HIV (human immunodeficiency virus) adalah suatu virus yang dapat menyebabkan penyakit AIDS dalam tubuh akan menyebabkan defisiensi (kekurangan) sistem imun (kekebalan tubuh) sehingga siapa yang terkena virus tersebut seseorang akan mudah terkena berbagai macam penyakit. Akan tetapi, terkhususnya generasi muda Indonesia ternyata lebih takut hamil dibandingkan tertular berbagai penyakit akibat berhubungan seksual tanpa pengaman, termasuk terinfeksi HIV. Hal ini bisa dilihat pada survei yang dilakukan Komisi Penanggulangan AIDS Nasional (KPA-Nasional), yang dilakukan pada remaja berusia 18-24 tahun pada 2013.

Hal ini tentu sangat memprihatinkan dan tamparan bagi kita semua, apalagi data dari KPA Nasional hingga Juni 2013 menunjukkan ada 1.996 kasus infeksi HIV baru pada usia 15-24 tahun. Sementara jumlah penderita penyakit AIDS sejak 2008 hingga Juni 2013 adalah 28,8 persen penduduk Indonesia pada rentang usia 20-29 tahun (kompas). Lantas, apakah KPA menggelar aksi Pekan Kondom Nasional akan dapat memberi kontribusi yang diharapkan agar semakin sedikitnya penularan penyakit AIDS tersebut?

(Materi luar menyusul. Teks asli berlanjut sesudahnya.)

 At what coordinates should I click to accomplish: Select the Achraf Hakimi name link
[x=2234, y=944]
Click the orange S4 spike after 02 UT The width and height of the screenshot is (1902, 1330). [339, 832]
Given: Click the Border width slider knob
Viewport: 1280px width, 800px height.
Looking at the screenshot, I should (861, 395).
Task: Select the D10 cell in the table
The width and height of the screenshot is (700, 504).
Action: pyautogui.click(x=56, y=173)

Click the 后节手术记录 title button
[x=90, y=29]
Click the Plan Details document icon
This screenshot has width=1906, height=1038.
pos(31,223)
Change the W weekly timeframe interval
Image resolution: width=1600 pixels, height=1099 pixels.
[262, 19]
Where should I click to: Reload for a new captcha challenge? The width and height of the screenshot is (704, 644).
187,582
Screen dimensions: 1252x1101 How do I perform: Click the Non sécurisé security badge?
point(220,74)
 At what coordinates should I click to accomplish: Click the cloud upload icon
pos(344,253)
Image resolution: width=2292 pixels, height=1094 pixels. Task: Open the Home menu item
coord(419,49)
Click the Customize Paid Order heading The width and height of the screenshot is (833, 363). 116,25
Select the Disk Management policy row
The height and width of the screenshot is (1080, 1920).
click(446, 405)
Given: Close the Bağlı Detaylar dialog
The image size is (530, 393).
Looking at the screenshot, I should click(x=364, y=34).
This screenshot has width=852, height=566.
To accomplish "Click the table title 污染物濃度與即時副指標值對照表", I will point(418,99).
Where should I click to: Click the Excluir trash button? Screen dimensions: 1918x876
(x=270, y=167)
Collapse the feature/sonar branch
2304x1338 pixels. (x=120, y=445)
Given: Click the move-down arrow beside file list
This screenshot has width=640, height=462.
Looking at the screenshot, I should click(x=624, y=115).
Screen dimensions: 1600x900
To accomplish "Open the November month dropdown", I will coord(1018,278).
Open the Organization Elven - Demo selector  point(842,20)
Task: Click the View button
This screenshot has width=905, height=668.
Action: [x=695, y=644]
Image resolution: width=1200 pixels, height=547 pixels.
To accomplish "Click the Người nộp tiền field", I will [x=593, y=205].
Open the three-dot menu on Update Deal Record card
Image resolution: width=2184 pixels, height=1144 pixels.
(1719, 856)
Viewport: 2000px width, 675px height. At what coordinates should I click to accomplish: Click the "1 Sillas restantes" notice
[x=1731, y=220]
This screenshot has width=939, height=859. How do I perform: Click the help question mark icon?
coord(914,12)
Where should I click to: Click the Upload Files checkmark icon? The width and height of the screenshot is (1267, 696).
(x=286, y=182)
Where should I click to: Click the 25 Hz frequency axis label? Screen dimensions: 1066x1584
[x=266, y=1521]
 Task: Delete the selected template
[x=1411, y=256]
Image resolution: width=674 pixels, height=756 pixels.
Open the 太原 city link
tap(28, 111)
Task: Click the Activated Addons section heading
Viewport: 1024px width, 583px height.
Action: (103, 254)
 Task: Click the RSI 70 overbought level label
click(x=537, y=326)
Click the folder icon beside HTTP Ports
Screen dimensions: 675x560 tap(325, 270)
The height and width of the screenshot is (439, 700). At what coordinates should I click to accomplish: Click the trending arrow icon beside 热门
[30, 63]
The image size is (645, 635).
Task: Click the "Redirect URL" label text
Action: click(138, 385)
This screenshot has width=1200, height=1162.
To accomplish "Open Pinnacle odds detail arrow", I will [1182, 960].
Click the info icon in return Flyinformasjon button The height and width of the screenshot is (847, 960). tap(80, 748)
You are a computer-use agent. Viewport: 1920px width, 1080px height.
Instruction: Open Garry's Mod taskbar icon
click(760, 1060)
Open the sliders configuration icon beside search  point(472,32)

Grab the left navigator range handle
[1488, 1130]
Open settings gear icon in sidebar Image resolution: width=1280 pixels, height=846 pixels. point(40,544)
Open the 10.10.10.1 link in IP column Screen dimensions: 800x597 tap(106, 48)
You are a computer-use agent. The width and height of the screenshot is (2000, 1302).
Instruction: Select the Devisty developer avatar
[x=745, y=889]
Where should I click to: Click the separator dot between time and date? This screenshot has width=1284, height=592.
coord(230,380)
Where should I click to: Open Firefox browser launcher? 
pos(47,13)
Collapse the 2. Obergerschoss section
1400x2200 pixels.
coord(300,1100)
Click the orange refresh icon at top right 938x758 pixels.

Tentunya hal ini menuakan kontroversi di mata masyarakat (baca; mahasiswa), kebanyakan aksi tersebut diselenggarakan oleh LDK (Lembaga Dakwah Kampus) diberbagai Universitas yang berunjuk rasa keras menolak terkait PKN (bagi-bagi kondom) yang bahkan mengeluarkan uang sebesar 25 M. Tentunya mereka berantusias mengeksplorisasi akan berdampak buruk yang justru mengakibatkan terjadinya free sex. Seperti inilah setiap ada penyelesaian masalah di negeri ini yang justru yang ada permasalahan semakin besar. Lalu, inikah solusi tepat yang Menkes laksanakan?

Dengan menggelar aksi PKN, mungkin mereka berpikir bahwa dengan membagi kondom secara gratis(tis) kepada kelompok resiko yang peneluran AIDS tertinggi bisa menyetop AIDS. Padahal, dengan menggelar aksi tersebut beraarti mengajak masyarakat akan seks bebas. Karena jelas penyebaran AIDS adalah seks bebas.

Sejumlah pakar meragukan tidak selamanya kondom dapat mencegah penularan HIV/AIDS. Salah seorang pakar di negeri ini tentang penggunaan kondom sebagai pelindung dan sebagai penangkal penyebaran virus HIV/AIDS adalah Prof. Dr. dr. H. Dadang Hawari. Guru Besar Tetap Fakultas Kedokteran Universitas Indonesia akan fakta ilmiah tersebut. bahwa beliau mengatakan di Indonesia, masih saja ada kelompok masyarakat yang menyatakan kondom seratus persen aman. Padahal, kenyataannya tidaklah demikian. Survei di lapangan dan penelitian di laboratorium membuktikan bahwa penggunaan kondom hanya dapat mereduksi resiko penularan, tetapi tidak dapat menghilangkan sama sekali resiko penularan virus HIV/AIDS.” Lalu bagaimana remaja yang disasar oleh PKN ini yang mungkin mereka  mikir  bahwa ngeseks aman kalau pake kondom? Bukan hanya itu, hal ini pun  dapat menguntungkan perusahan pencipta kondom tersebut?

Sebagai masyarakat peduli akan penularan virus HIV/AIDS, berbagai macam cara untuk mengeskplorisasi bentuk kepeduliannya tersebut. Yang sebagiamana pencegahan adalah lebih utama. Lalu, bagaimana dengan adanya aksi Pekan Kondom Nasional yang sudah dilaksanakan. Semua telah menunjukan kepeduliannya. pertanyaannya siapa yang harus disalahkan? Tanyakan saja pada rumput yang bergoyang.